Before going live with Remotion Lambda, you need to think about into which AWS region you are deploying your function and bucket.

This document explains how to select a region and which considerations you need to make.

Available regions

The following AWS regions are available:

  • eu-central-1
  • eu-west-1
  • eu-west-2
  • us-east-1
  • us-east-2
  • us-west-2
  • ap-south-1
  • ap-southeast-1
  • ap-southeast-2
  • ap-northeast-1

You can call getRegions() or type npx remotion lambda regions to get this list programmatically.

Default region

The default region is us-east-1.

Selecting a region

There are 3 ways of selection a region:

  • When using the Node.JS APIs, you have to pass the region explicitly to each function.
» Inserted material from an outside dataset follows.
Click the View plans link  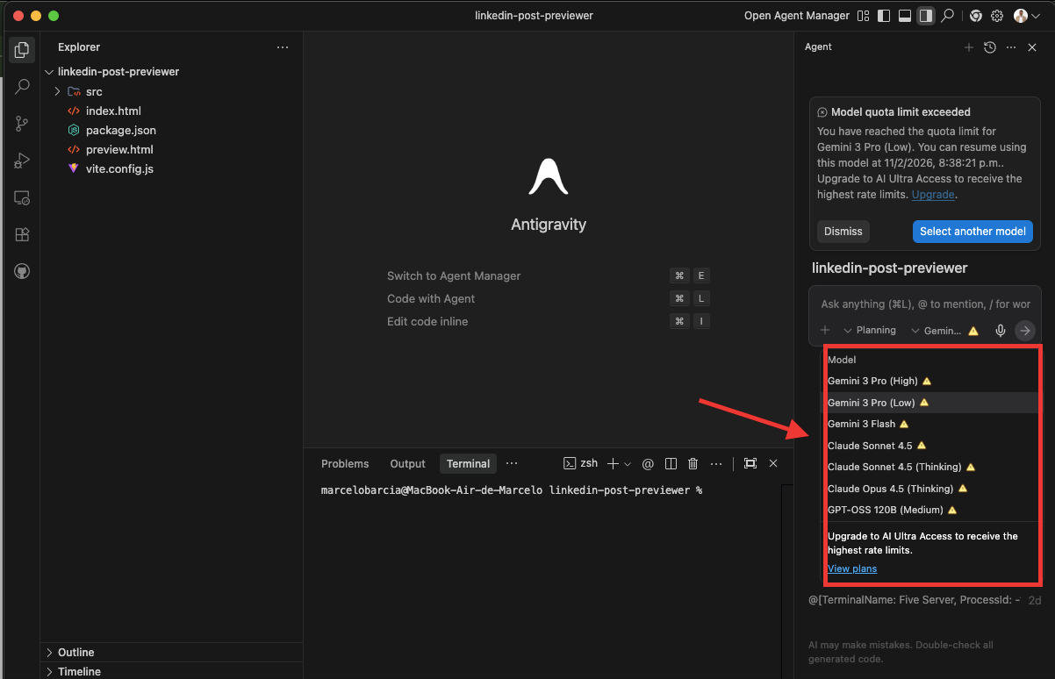(x=851, y=568)
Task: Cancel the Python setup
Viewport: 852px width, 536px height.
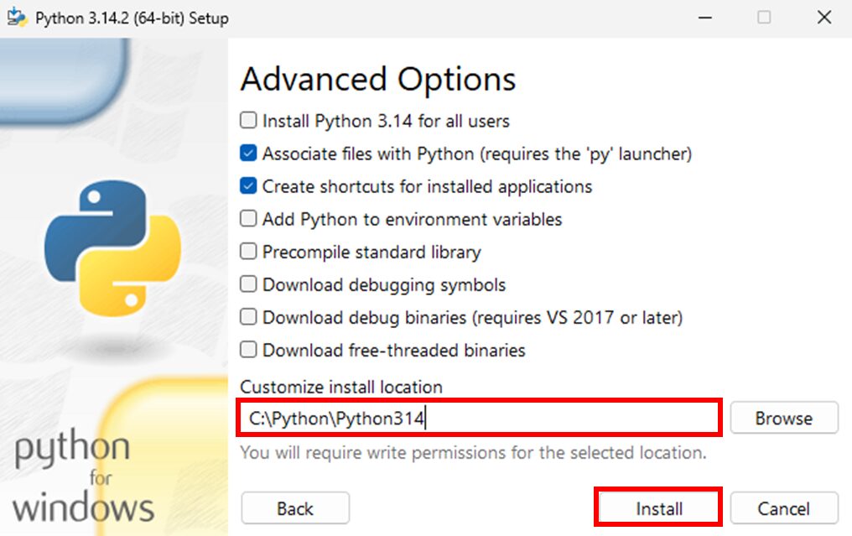Action: (783, 507)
Make sure your projects satisfy the Typescript types or follow the documentation.

  • When using the CLI, you can set the region using the REMOTION_AWS_REGION environment variable. It's best to put it in a .env file so you don't forget it sometimes.

info

The variable is called REMOTION_AWS_REGION because in Cloud providers like Vercel, AWS_REGION is a reserved environment variable name. However, Remotion does also accept the latter if you use it locally.

  • You can also pass the --region flag to all CLI commands to override the region. The flag takes precedence over the environment variable.
info

The REMOTION_AWS_REGION environment variable and --region flag do not have an effect when using the Node.JS APIs. You need to pass a region explicitly.
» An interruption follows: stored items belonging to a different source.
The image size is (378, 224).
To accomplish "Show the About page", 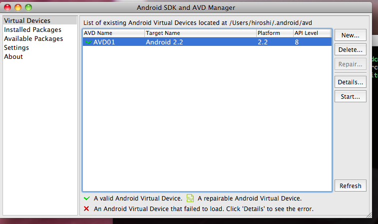I will point(13,57).
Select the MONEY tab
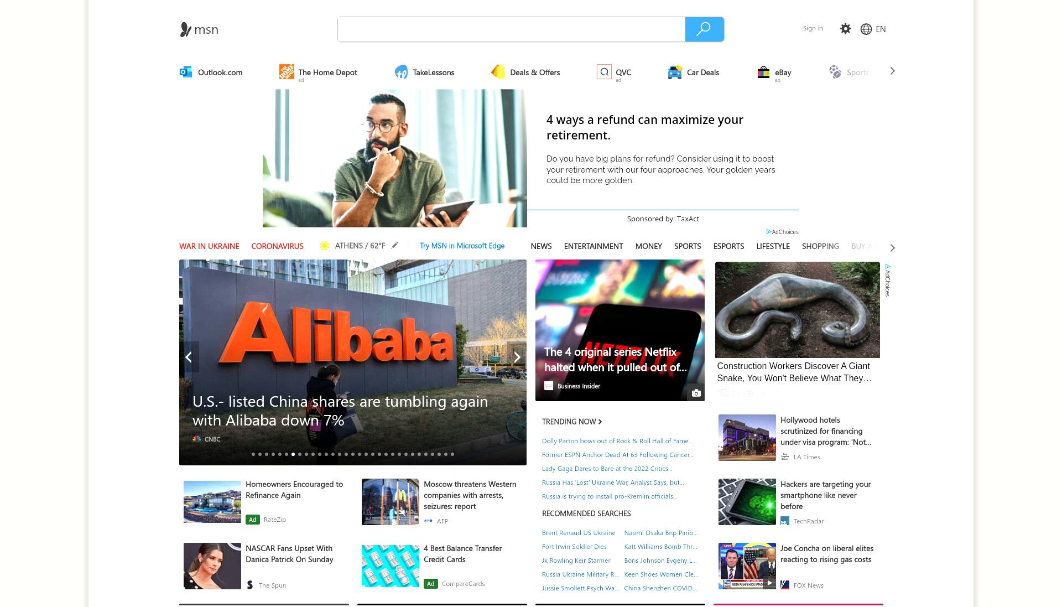Image resolution: width=1062 pixels, height=607 pixels. click(x=648, y=246)
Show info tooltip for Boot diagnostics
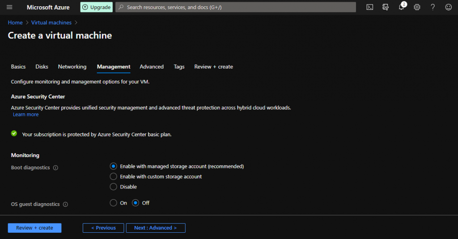 click(55, 168)
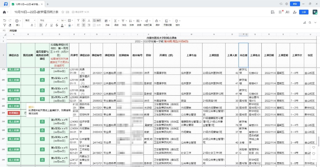The height and width of the screenshot is (167, 320).
Task: Click the P3 cell reference box
Action: click(x=4, y=31)
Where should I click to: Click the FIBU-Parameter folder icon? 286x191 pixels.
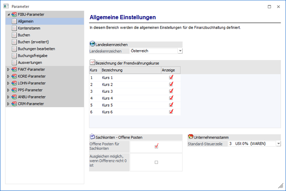14,15
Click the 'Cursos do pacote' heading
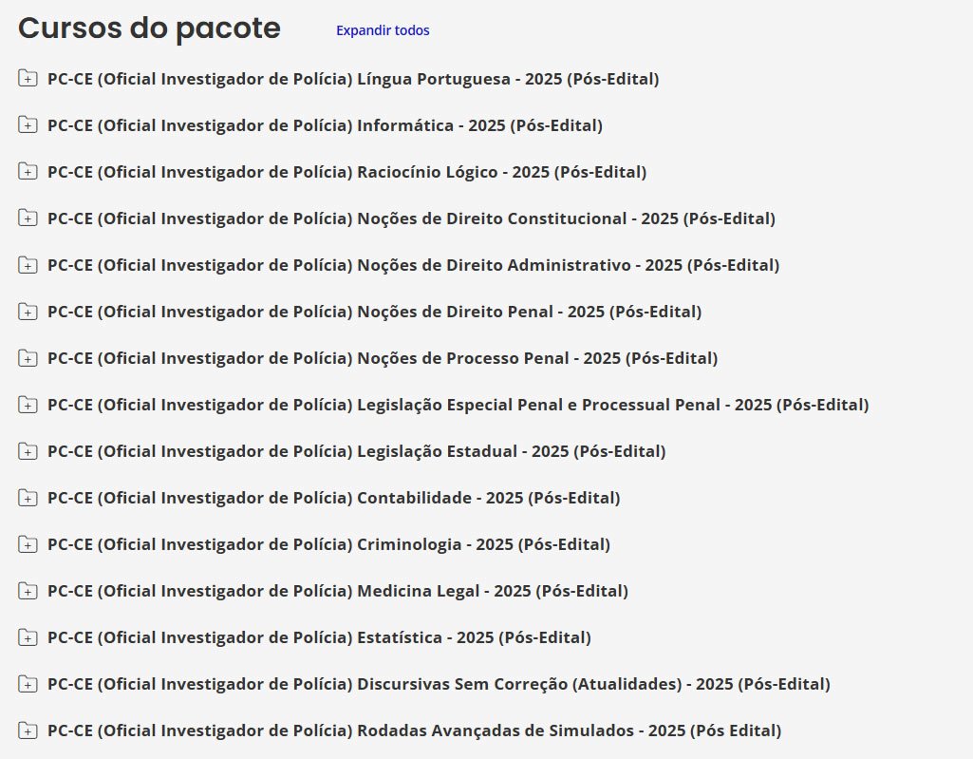Screen dimensions: 973x759 149,28
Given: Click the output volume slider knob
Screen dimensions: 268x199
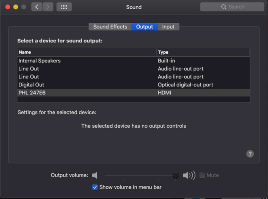Looking at the screenshot, I should (175, 175).
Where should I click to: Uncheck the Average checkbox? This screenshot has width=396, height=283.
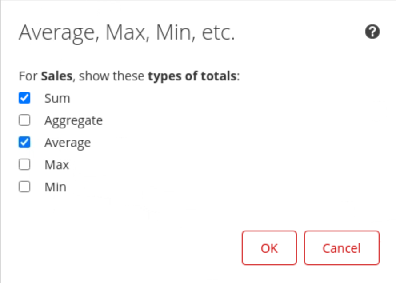24,142
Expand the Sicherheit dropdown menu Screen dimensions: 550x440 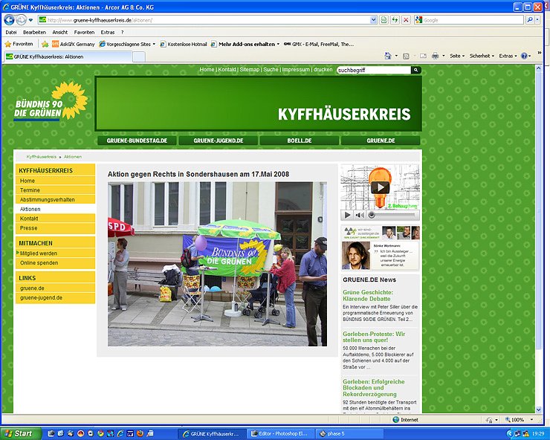(482, 56)
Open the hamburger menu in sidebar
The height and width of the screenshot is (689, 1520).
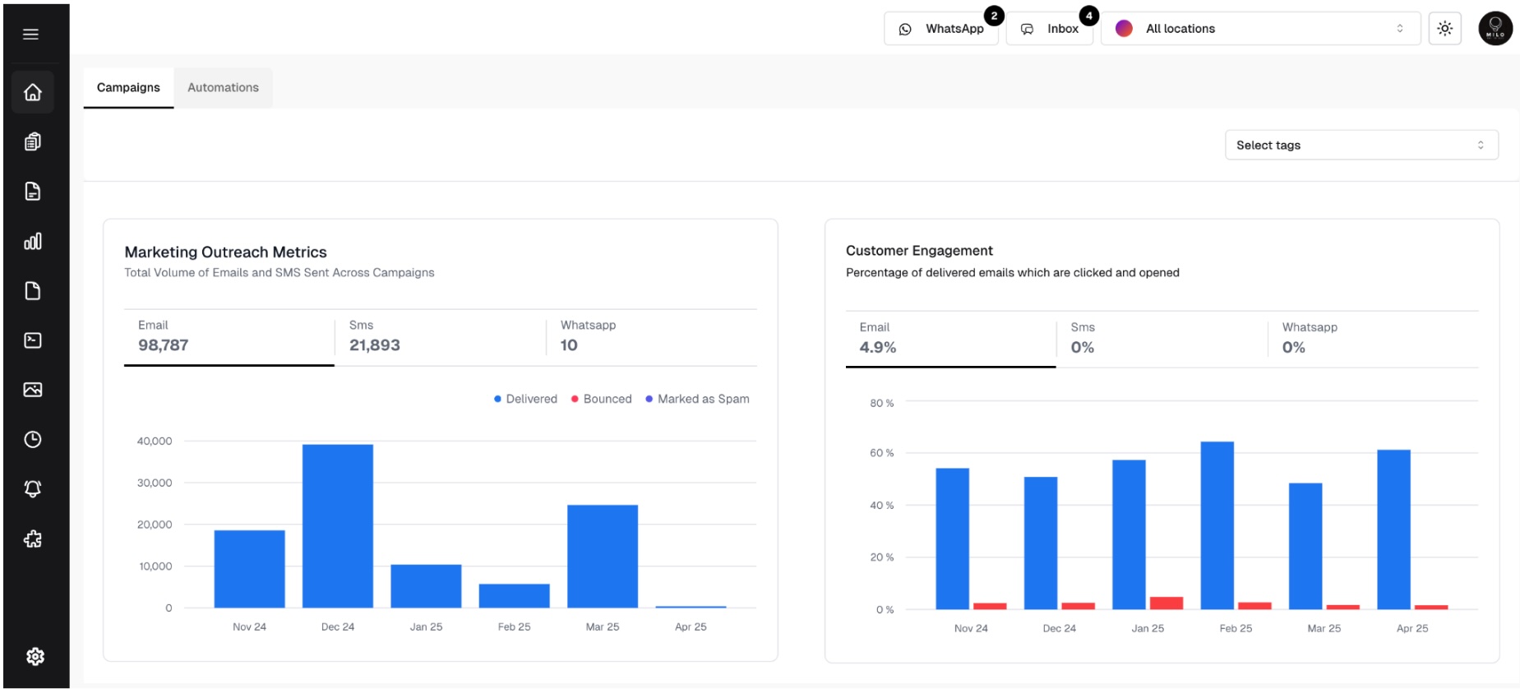point(30,34)
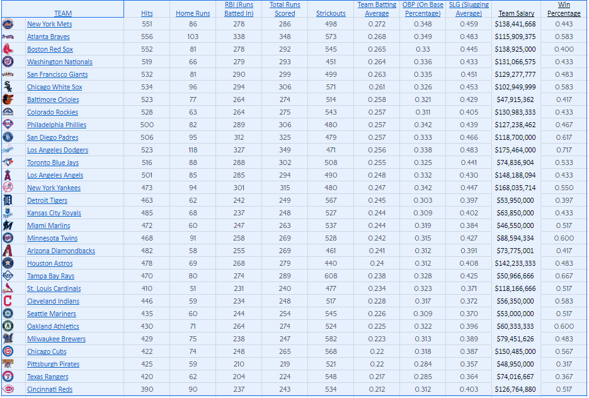
Task: Open the St. Louis Cardinals team link
Action: click(x=54, y=288)
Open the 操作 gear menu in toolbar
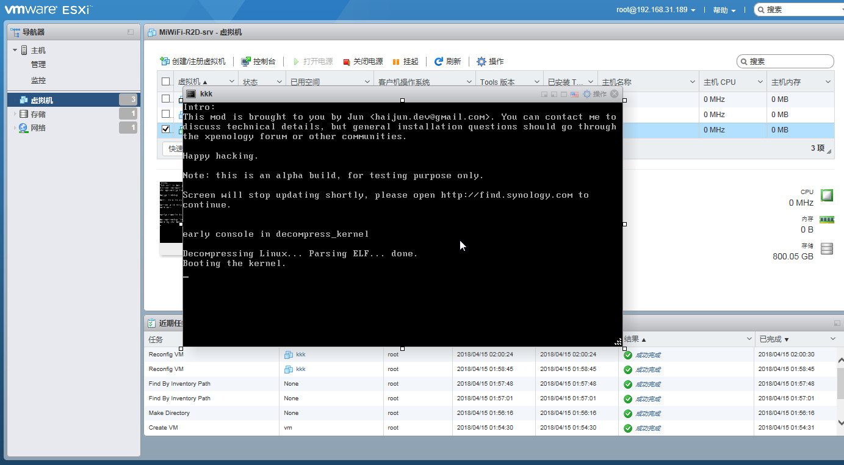844x465 pixels. coord(490,62)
If you don't set a region, Remotion will use the default region.

Which region should I choose?

Note that different regions have a different limit on how many Lambda functions can be started in a short amount of time ("burst limit").

  • us-east-1, us-west-2, eu-west-1: Burst concurrency = 3000
  • ap-northeast-1, eu-central-1, us-east-2: Burst concurrency = 1000
  • All other regions = 500

Because of this, we recommend hosting your primary infrastructure in us-east-1, us-west-2 or eu-west-1 for maximum scalability.

Other considerations

  • The function and S3 bucket must be in the same region to eliminate latency across datacenters. Rendering with functions and buckets that ahave mismatching regions is not supported

  • You may deploy your whole architecture to different regions to further increase the amount of renders you can make concurrently. The tradeoff is higher redundancy, and not being able to benefit less from already warm functions.

  • Some regions are more expensive than others (for example af-south-1). Consult the Lambda Pricing page from AWS.

  • Some regions are disabled by default and you need to enable them in your AWS account before you can use them.